UTILE IN CRESCITA – Banca Generali ha chiuso il 2014 con un utile netto consolidato in crescita del 14% a 161 milioni di euro, mentre nel solo quarto trimestre il risultato ha segnato una contrazione del 21% a 28,6 milioni, a causa di oneri ricorrenti “legati al forte sviluppo della raccolta e all’accelerazione degli investimenti in tecnologia”, spiega una nota. E’ quanto emerge dai dati preliminari diffusi dalla società guidata dall’a.d. Piermario Motta, in attesa dell’approvazione del progetto di bilancio prevista per il prossimo 10 marzo.
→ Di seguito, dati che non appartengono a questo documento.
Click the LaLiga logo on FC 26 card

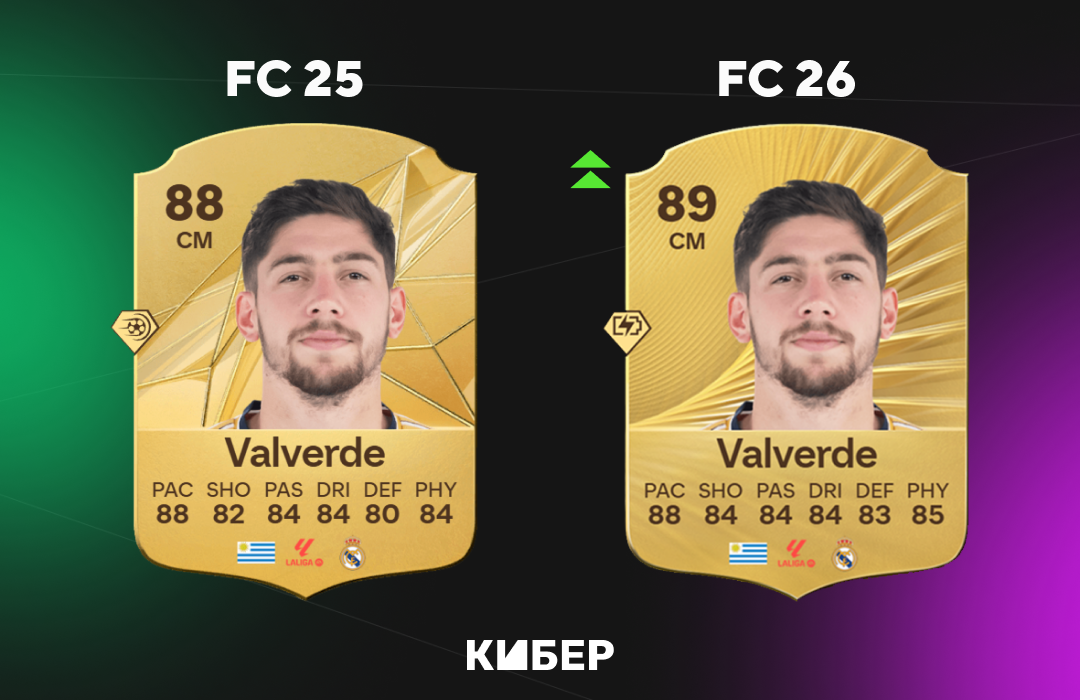(796, 553)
GLI ALTRI NUMERI DEL 2014 – Nei 12 mesi, gli asset hanno raggiunto i 36,6 miliardi, +26% rispetto all’esercizio precedente, un aumento che si è concentrato in soluzioni di investimento gestite, pari al 75% del totale della banca. Il margine d’intermediazione è aumentato del 14% a 419,2 milioni, complice l’aumento delle commissioni ricorrenti: nel dettaglio, le commissioni lorde sono cresciute del 20% a 484,6 milioni, le commissioni di gestione hanno toccato 359,3 milioni (+21%) e le commissioni nette si sono attestate a 257,3 milioni di euro. Il margine d’interesse è sceso a 107 milioni (da 121,8 milioni) di riflesso alla discesa dei tassi d’interesse e alla progressiva contrazione dei volumi dalle attività di finanziamento promosse dalla Bce. Nel corso del quarto trimestre infatti è stata rimborsata una tranche di 300 milioni di euro. I costi operativi sono risultati pari a 165,8 milioni con una variazione del 12%, dovuta ad oneri non-ricorrenti (per 9,2 milioni) correlati all’accelerazione nello sviluppo dei progetti IT e ad altre voci straordinarie conseguenti alla strategia di crescita per linee esterne. Al netto di questi elementi non ricorrenti, l’incremento dei costi si limita al 5%. Il risultato operativo è cresciuto del 15,9% a 253,4 milioni con un margine operativo del 60%. Il totale dell’attivo del gruppo Banca Generali al 31 dicembre 2014 era pari a 6,14 miliardi di euro, -7% su anno, mentre il patrimonio netto consolidato è salito a 536,4 milioni (+14,3% su anno). In crescita anche il dividendo per azione, pari a 98 centesimi contro i 95 centesimi dell’esercizio 2013.
INDICATORI PATRIMONIALI – Quanto ai ratio patrimoniali 2014 – calcolati sulla base della nuova normativa di Basilea 3 -, il Tier 1 Capital ratio si è attestato al 12,2% (dal 14,2% nel 2013) e il Total Capital ratio si è attestato al 14,2% (dal 14,8% nel 2013).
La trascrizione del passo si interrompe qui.